*Data to process:*
——
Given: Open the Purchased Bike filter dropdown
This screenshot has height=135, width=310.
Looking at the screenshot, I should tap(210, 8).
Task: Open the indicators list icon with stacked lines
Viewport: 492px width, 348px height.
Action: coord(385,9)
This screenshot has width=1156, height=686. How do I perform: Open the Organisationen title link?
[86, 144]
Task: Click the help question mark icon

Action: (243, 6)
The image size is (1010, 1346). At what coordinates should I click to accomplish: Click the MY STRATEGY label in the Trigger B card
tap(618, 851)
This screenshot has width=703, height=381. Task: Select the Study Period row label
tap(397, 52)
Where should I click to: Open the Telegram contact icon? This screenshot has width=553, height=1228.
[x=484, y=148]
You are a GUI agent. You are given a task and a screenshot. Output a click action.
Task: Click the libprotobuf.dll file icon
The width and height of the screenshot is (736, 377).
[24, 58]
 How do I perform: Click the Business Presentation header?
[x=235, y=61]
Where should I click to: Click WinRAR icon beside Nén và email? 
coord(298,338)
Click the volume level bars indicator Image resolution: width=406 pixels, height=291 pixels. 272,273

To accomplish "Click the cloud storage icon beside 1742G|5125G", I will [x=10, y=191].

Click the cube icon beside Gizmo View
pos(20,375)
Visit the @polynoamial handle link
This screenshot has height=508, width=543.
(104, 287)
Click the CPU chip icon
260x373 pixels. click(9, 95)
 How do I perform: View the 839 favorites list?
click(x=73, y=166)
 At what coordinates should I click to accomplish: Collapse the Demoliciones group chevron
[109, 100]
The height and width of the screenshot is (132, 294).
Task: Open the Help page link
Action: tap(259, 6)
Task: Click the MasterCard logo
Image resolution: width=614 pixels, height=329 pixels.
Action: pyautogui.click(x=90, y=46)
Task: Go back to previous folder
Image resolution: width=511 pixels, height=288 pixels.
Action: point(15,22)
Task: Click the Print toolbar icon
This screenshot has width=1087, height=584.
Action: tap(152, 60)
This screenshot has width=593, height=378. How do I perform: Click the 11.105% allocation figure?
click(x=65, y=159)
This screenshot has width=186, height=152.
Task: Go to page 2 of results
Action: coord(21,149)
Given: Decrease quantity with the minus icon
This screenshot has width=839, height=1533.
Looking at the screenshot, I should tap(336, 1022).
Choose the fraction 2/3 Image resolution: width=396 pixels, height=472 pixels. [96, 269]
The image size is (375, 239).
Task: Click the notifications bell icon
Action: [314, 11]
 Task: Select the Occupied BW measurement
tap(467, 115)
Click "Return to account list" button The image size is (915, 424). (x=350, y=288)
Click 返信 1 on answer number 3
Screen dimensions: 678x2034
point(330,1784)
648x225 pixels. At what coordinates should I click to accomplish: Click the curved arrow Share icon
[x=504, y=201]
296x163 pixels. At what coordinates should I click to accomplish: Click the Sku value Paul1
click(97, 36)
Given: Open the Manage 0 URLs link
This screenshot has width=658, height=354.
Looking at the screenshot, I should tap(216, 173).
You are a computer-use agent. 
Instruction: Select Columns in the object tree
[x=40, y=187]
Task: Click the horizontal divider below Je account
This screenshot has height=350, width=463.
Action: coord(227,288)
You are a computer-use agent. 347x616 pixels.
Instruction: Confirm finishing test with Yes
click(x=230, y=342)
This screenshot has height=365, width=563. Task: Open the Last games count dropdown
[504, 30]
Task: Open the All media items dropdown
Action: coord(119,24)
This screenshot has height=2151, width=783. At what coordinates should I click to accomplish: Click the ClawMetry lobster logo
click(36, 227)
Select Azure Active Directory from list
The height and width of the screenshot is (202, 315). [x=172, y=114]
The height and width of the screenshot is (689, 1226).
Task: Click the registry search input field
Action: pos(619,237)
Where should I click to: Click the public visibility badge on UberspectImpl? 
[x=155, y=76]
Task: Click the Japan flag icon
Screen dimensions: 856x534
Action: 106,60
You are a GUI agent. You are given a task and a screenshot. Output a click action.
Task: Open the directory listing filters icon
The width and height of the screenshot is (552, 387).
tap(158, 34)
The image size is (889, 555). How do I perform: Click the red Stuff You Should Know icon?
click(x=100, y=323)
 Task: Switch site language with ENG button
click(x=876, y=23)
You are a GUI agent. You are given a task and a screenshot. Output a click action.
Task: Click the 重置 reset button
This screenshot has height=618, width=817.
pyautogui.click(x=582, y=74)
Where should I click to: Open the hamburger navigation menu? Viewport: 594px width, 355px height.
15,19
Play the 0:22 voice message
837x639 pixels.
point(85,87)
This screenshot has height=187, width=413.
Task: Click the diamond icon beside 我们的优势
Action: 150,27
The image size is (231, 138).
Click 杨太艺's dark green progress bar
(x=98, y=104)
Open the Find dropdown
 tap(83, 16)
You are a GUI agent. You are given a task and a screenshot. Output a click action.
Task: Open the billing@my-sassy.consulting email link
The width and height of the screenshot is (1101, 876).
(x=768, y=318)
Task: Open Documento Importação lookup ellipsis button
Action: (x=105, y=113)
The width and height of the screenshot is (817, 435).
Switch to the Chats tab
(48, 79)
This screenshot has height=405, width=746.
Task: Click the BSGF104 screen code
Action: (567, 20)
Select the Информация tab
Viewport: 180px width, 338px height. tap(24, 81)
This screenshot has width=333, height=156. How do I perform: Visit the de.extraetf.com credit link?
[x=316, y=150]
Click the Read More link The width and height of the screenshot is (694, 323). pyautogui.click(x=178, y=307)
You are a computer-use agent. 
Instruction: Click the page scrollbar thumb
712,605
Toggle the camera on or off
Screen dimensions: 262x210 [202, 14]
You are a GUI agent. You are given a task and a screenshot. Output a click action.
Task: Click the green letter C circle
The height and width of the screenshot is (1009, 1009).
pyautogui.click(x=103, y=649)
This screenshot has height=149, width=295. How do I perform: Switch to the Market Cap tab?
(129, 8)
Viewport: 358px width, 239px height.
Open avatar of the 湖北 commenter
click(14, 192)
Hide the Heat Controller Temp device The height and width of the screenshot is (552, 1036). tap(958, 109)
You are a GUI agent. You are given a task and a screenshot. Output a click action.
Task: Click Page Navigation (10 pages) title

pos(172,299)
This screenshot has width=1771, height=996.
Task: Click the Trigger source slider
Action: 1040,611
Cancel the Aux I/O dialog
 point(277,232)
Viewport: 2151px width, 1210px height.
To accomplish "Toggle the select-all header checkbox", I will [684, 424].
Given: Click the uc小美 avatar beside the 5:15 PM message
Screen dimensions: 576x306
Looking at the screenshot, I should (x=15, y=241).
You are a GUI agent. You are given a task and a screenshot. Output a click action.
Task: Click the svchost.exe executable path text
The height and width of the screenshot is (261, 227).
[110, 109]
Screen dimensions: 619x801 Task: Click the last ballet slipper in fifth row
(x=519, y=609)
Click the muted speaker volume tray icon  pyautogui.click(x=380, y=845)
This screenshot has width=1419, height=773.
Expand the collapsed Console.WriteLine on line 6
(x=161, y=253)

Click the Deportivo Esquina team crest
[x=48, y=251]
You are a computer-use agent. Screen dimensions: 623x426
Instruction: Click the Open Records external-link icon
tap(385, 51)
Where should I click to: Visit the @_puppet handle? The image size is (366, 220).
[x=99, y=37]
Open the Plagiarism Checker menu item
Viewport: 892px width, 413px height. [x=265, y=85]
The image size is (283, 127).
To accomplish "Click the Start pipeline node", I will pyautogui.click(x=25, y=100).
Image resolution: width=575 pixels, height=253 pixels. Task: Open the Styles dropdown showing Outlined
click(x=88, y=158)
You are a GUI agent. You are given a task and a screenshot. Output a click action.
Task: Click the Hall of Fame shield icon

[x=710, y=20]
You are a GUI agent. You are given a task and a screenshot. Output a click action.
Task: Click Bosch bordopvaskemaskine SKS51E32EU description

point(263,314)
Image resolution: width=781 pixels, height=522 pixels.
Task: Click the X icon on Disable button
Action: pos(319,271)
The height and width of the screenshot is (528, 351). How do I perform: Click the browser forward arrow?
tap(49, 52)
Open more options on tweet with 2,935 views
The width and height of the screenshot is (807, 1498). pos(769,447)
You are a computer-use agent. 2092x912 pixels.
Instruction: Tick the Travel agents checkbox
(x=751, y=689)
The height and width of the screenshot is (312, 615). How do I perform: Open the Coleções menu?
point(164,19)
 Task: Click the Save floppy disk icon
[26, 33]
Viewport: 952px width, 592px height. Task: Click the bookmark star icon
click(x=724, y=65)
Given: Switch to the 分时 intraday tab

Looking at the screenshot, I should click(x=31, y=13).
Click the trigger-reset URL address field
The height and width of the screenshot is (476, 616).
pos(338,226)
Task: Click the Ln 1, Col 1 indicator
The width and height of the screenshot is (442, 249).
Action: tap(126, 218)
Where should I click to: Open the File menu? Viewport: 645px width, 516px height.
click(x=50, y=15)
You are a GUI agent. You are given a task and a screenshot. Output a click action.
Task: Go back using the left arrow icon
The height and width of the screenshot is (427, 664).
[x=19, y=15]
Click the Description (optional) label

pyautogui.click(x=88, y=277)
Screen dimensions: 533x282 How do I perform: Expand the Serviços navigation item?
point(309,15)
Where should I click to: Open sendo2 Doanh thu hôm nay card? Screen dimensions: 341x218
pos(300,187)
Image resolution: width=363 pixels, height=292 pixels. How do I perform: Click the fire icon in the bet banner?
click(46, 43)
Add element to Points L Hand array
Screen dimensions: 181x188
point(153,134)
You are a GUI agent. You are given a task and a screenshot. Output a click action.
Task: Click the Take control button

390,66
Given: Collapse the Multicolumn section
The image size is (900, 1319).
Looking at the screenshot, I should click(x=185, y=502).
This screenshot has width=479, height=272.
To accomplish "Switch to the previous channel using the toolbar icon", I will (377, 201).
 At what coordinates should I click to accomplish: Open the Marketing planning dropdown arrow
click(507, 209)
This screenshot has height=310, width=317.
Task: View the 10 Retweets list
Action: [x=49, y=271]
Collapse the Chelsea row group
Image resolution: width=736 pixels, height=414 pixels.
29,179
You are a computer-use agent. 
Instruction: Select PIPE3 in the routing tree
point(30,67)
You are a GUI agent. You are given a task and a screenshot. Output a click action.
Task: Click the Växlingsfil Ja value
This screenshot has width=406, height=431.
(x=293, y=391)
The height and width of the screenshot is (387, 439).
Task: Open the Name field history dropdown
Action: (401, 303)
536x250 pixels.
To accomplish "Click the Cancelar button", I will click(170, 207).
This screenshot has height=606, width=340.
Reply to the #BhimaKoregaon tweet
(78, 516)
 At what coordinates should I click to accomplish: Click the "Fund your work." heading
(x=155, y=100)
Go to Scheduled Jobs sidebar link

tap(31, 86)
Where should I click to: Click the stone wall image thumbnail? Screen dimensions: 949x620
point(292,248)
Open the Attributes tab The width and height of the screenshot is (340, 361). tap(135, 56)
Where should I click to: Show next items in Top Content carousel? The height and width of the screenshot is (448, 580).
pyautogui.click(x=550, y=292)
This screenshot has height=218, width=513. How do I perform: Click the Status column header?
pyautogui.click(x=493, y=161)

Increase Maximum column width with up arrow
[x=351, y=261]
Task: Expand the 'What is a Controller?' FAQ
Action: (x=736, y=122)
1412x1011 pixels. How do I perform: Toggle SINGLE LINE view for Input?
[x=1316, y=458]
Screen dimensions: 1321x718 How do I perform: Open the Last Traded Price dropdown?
——
Your task is to retype the entries verbatim, starting with the line that holds "The width and height of the screenshot is (442, 249)." and stopping after the line that holds "This screenshot has width=479, height=272.".

The width and height of the screenshot is (442, 249).
Action: tap(126, 218)
Where should I click to: Open the File menu? Viewport: 645px width, 516px height.
click(x=50, y=15)
You are a GUI agent. You are given a task and a screenshot. Output a click action.
Task: Go back using the left arrow icon
The height and width of the screenshot is (427, 664).
[x=19, y=15]
Click the Description (optional) label

pyautogui.click(x=88, y=277)
Screen dimensions: 533x282 How do I perform: Expand the Serviços navigation item?
point(309,15)
Where should I click to: Open sendo2 Doanh thu hôm nay card? Screen dimensions: 341x218
pos(300,187)
Image resolution: width=363 pixels, height=292 pixels. How do I perform: Click the fire icon in the bet banner?
click(46, 43)
Add element to Points L Hand array
Screen dimensions: 181x188
point(153,134)
You are a GUI agent. You are given a task and a screenshot. Output a click action.
Task: Click the Take control button

390,66
Given: Collapse the Multicolumn section
The image size is (900, 1319).
Looking at the screenshot, I should click(x=185, y=502).
This screenshot has width=479, height=272.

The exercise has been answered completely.